Democracy is championed as a universal good by the West, but we over-estimate its power to guarantee personal and political freedom, argues Roger Scruton.
For some time, the leading Western nations have acted upon the assumption that democracy is the solution to political conflict, and that the ultimate goal of foreign policy must be to encourage the emergence of democracy in countries which have not yet enjoyed its benefits. And they continue to adhere to this assumption, even when considering events in the Middle East today. We can easily sympathise with it. For democracies do not, in general, go to war with each other, and do not, in general, experience civil war within their borders. Where the people can choose their government, there is a safety valve that prevents conflicts from over-heating. Unpopular governments are rejected without violence.
The championship of democracy has therefore become a settled feature of Western foreign policy.

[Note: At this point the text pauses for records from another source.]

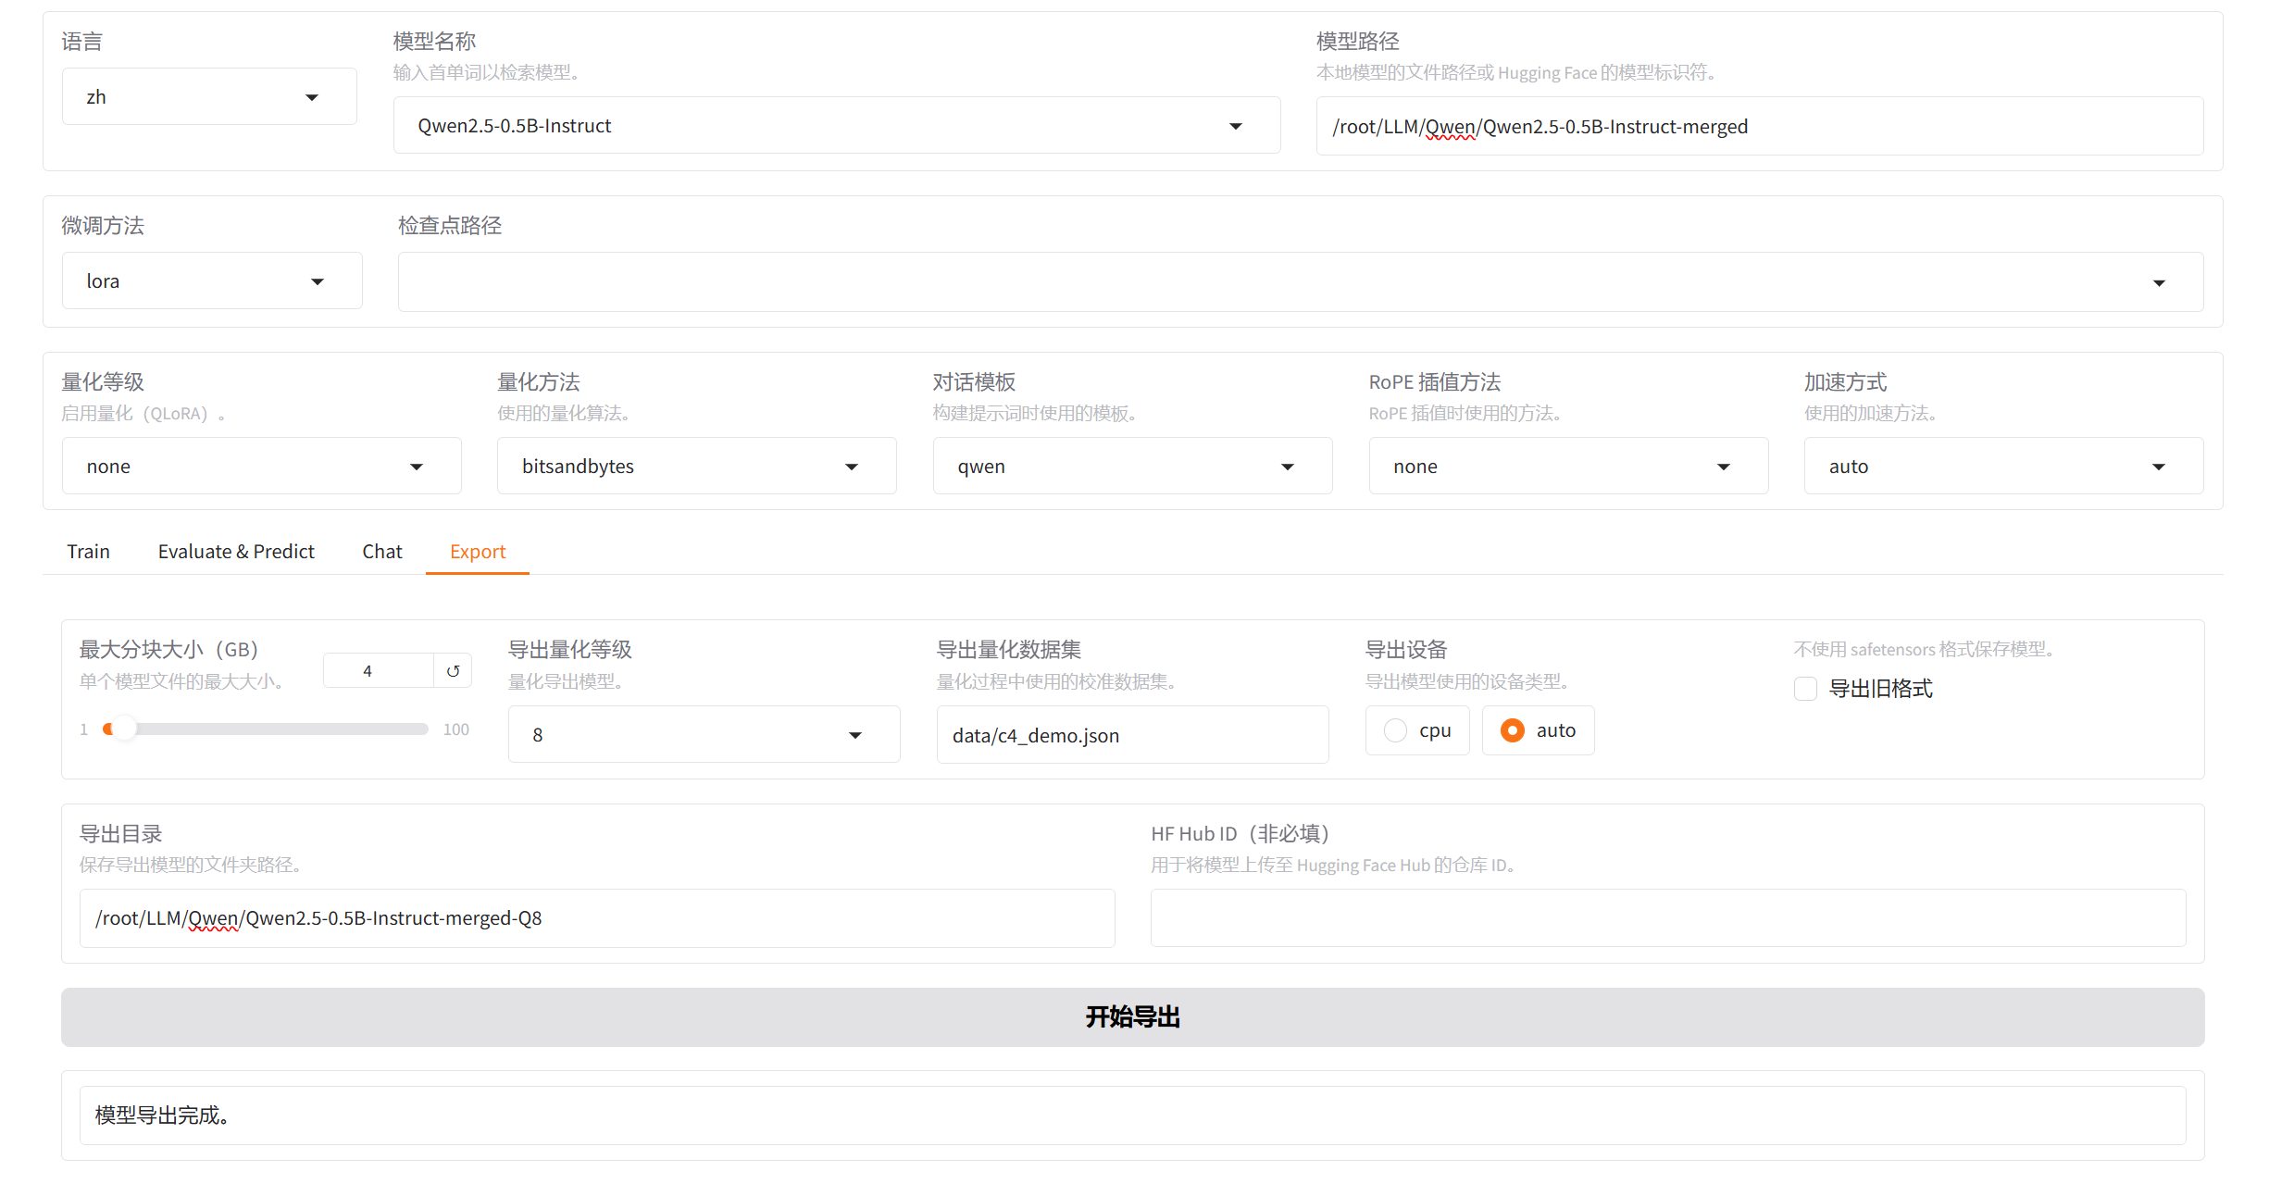The height and width of the screenshot is (1184, 2269).
Task: Select the auto export device option
Action: point(1513,730)
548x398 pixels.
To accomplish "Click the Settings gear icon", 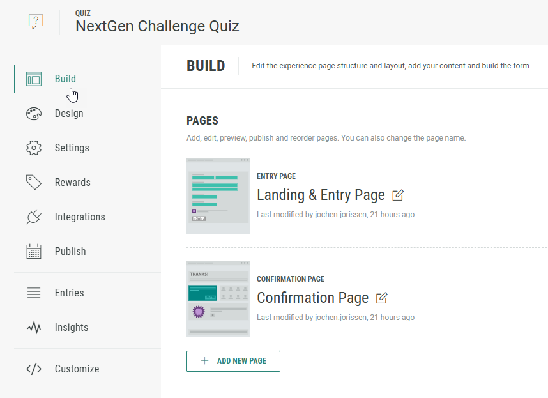I will tap(34, 148).
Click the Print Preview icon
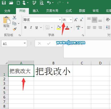Screen dimensions: 111x109 (x=42, y=3)
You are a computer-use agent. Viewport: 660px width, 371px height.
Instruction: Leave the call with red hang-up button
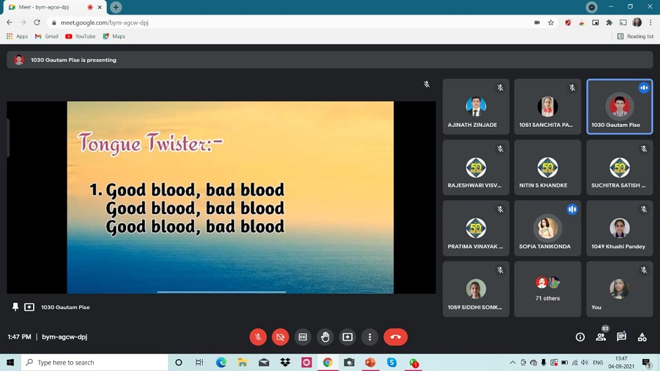(395, 337)
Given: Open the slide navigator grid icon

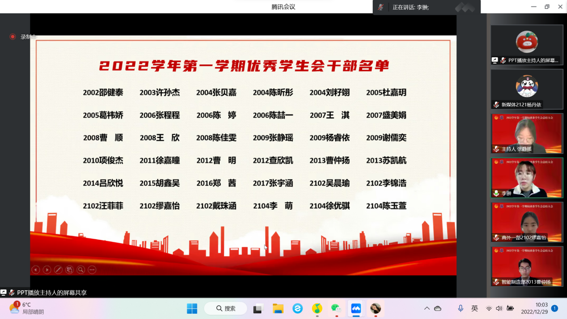Looking at the screenshot, I should [69, 269].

In retrospect, the Cold War has been seen as a conflict between democracy and totalitarianism, in which democracy finally triumphed. And with democracy came the liberation of the people of the former communist states. Where there had been tyranny and oppression, there was now freedom and human rights. And if we study the words of Western politicians, we will constantly find that the three ideas – democracy, freedom and human rights – are spoken of in one breath, and assumed in all circumstances to coincide. That, for many of our political leaders, is the lesson to be drawn from the Cold War and the final collapse of the Soviet empire.